Could you reproduce all of the entries below without a single change?

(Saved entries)

··········

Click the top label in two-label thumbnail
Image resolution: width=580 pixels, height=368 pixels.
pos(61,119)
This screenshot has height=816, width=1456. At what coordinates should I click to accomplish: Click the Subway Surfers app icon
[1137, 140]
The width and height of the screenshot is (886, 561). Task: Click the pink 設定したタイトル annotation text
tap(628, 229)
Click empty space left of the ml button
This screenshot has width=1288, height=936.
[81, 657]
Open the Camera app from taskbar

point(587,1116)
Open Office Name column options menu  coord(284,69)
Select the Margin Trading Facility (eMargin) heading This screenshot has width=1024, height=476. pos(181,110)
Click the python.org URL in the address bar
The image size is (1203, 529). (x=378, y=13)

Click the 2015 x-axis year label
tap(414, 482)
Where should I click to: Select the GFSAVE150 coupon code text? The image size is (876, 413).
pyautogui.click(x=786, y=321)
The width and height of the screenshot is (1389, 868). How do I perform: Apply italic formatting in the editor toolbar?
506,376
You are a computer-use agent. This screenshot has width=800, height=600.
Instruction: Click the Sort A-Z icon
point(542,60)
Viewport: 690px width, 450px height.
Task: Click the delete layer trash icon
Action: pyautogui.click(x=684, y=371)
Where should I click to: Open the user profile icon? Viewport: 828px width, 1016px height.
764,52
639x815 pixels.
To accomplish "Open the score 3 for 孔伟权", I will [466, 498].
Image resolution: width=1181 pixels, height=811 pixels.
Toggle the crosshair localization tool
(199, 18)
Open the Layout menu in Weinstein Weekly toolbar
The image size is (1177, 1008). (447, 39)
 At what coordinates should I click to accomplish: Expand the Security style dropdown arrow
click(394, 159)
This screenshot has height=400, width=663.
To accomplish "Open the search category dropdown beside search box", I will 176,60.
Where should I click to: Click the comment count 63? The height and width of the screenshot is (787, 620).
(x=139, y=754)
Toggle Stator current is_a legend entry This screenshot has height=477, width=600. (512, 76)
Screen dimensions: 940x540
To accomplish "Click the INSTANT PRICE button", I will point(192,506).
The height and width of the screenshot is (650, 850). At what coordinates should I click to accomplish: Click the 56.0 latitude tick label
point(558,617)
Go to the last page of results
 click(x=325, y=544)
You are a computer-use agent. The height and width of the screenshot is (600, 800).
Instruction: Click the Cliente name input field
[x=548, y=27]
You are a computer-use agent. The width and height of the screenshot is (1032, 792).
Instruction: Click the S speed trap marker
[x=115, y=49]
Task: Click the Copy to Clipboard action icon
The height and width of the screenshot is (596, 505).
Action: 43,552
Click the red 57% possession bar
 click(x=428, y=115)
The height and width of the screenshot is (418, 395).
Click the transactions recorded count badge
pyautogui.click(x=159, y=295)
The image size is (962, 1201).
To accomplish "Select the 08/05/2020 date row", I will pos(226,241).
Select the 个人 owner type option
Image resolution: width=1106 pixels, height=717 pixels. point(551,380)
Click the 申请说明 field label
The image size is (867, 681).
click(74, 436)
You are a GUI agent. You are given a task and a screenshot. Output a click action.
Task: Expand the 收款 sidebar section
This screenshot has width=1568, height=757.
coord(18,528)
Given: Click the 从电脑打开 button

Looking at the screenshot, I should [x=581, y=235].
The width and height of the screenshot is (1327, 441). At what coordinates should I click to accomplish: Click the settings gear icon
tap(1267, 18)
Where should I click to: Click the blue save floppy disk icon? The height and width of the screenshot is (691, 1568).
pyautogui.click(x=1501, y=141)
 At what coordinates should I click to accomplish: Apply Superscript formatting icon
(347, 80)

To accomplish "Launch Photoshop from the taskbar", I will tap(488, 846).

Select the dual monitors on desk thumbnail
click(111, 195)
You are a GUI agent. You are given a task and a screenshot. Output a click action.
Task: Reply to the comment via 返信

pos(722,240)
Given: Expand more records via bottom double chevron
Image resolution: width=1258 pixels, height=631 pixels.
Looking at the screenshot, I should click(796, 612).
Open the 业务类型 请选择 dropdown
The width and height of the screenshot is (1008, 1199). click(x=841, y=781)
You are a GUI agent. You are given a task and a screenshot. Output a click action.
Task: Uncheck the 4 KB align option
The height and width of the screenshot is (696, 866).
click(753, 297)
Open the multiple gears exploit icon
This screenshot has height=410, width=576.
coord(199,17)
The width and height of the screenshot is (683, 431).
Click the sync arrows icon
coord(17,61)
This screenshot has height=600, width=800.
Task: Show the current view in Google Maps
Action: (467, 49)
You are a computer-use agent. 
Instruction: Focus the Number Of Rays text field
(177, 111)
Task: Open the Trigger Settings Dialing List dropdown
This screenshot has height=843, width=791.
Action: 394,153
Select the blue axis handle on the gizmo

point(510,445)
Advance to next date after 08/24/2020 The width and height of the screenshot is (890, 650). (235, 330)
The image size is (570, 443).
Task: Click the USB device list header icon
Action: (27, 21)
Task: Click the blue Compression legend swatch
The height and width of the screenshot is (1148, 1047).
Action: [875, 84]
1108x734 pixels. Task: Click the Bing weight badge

··········

WORKED SOLUTION:
Click the top label in two-label thumbnail
Image resolution: width=580 pixels, height=368 pixels.
pos(61,119)
This screenshot has height=816, width=1456. At what coordinates should I click to accomplish: Click the Subway Surfers app icon
[1137, 140]
The width and height of the screenshot is (886, 561). Task: Click the pink 設定したタイトル annotation text
tap(628, 229)
Click empty space left of the ml button
This screenshot has width=1288, height=936.
[81, 657]
Open the Camera app from taskbar

point(587,1116)
Open Office Name column options menu  coord(284,69)
Select the Margin Trading Facility (eMargin) heading This screenshot has width=1024, height=476. pos(181,110)
Click the python.org URL in the address bar
The image size is (1203, 529). (x=378, y=13)

Click the 2015 x-axis year label
tap(414, 482)
Where should I click to: Select the GFSAVE150 coupon code text? The image size is (876, 413).
pyautogui.click(x=786, y=321)
The width and height of the screenshot is (1389, 868). How do I perform: Apply italic formatting in the editor toolbar?
506,376
You are a computer-use agent. This screenshot has width=800, height=600.
Instruction: Click the Sort A-Z icon
point(542,60)
Viewport: 690px width, 450px height.
Task: Click the delete layer trash icon
Action: pyautogui.click(x=684, y=371)
Where should I click to: Open the user profile icon? Viewport: 828px width, 1016px height.
764,52
639x815 pixels.
To accomplish "Open the score 3 for 孔伟权", I will [466, 498].
Image resolution: width=1181 pixels, height=811 pixels.
Toggle the crosshair localization tool
(199, 18)
Open the Layout menu in Weinstein Weekly toolbar
The image size is (1177, 1008). (447, 39)
 At what coordinates should I click to accomplish: Expand the Security style dropdown arrow
click(394, 159)
This screenshot has height=400, width=663.
To accomplish "Open the search category dropdown beside search box", I will 176,60.
Where should I click to: Click the comment count 63? The height and width of the screenshot is (787, 620).
(x=139, y=754)
Toggle Stator current is_a legend entry This screenshot has height=477, width=600. (512, 76)
Screen dimensions: 940x540
To accomplish "Click the INSTANT PRICE button", I will point(192,506).
The height and width of the screenshot is (650, 850). At what coordinates should I click to accomplish: Click the 56.0 latitude tick label
point(558,617)
Go to the last page of results
 click(x=325, y=544)
You are a computer-use agent. The height and width of the screenshot is (600, 800).
Instruction: Click the Cliente name input field
[x=548, y=27]
You are a computer-use agent. The width and height of the screenshot is (1032, 792).
Instruction: Click the S speed trap marker
[x=115, y=49]
Task: Click the Copy to Clipboard action icon
The height and width of the screenshot is (596, 505).
Action: 43,552
Click the red 57% possession bar
 click(x=428, y=115)
The height and width of the screenshot is (418, 395).
Click the transactions recorded count badge
pyautogui.click(x=159, y=295)
The image size is (962, 1201).
To accomplish "Select the 08/05/2020 date row", I will pos(226,241).
Select the 个人 owner type option
Image resolution: width=1106 pixels, height=717 pixels. point(551,380)
Click the 申请说明 field label
The image size is (867, 681).
click(74, 436)
You are a GUI agent. You are given a task and a screenshot. Output a click action.
Task: Expand the 收款 sidebar section
This screenshot has width=1568, height=757.
coord(18,528)
Given: Click the 从电脑打开 button

Looking at the screenshot, I should [x=581, y=235].
The width and height of the screenshot is (1327, 441). At what coordinates should I click to accomplish: Click the settings gear icon
tap(1267, 18)
Where should I click to: Click the blue save floppy disk icon? The height and width of the screenshot is (691, 1568).
pyautogui.click(x=1501, y=141)
 At what coordinates should I click to accomplish: Apply Superscript formatting icon
(347, 80)

To accomplish "Launch Photoshop from the taskbar", I will tap(488, 846).

Select the dual monitors on desk thumbnail
click(111, 195)
You are a GUI agent. You are given a task and a screenshot. Output a click action.
Task: Reply to the comment via 返信

pos(722,240)
Given: Expand more records via bottom double chevron
Image resolution: width=1258 pixels, height=631 pixels.
Looking at the screenshot, I should click(796, 612).
Open the 业务类型 请选择 dropdown
The width and height of the screenshot is (1008, 1199). click(x=841, y=781)
You are a GUI agent. You are given a task and a screenshot. Output a click action.
Task: Uncheck the 4 KB align option
The height and width of the screenshot is (696, 866).
click(753, 297)
Open the multiple gears exploit icon
This screenshot has height=410, width=576.
coord(199,17)
The width and height of the screenshot is (683, 431).
Click the sync arrows icon
coord(17,61)
This screenshot has height=600, width=800.
Task: Show the current view in Google Maps
Action: (467, 49)
You are a computer-use agent. 
Instruction: Focus the Number Of Rays text field
(177, 111)
Task: Open the Trigger Settings Dialing List dropdown
This screenshot has height=843, width=791.
Action: 394,153
Select the blue axis handle on the gizmo

point(510,445)
Advance to next date after 08/24/2020 The width and height of the screenshot is (890, 650). (235, 330)
The image size is (570, 443).
Task: Click the USB device list header icon
Action: (27, 21)
Task: Click the blue Compression legend swatch
The height and width of the screenshot is (1148, 1047).
Action: [875, 84]
1108x734 pixels. Task: Click the Bing weight badge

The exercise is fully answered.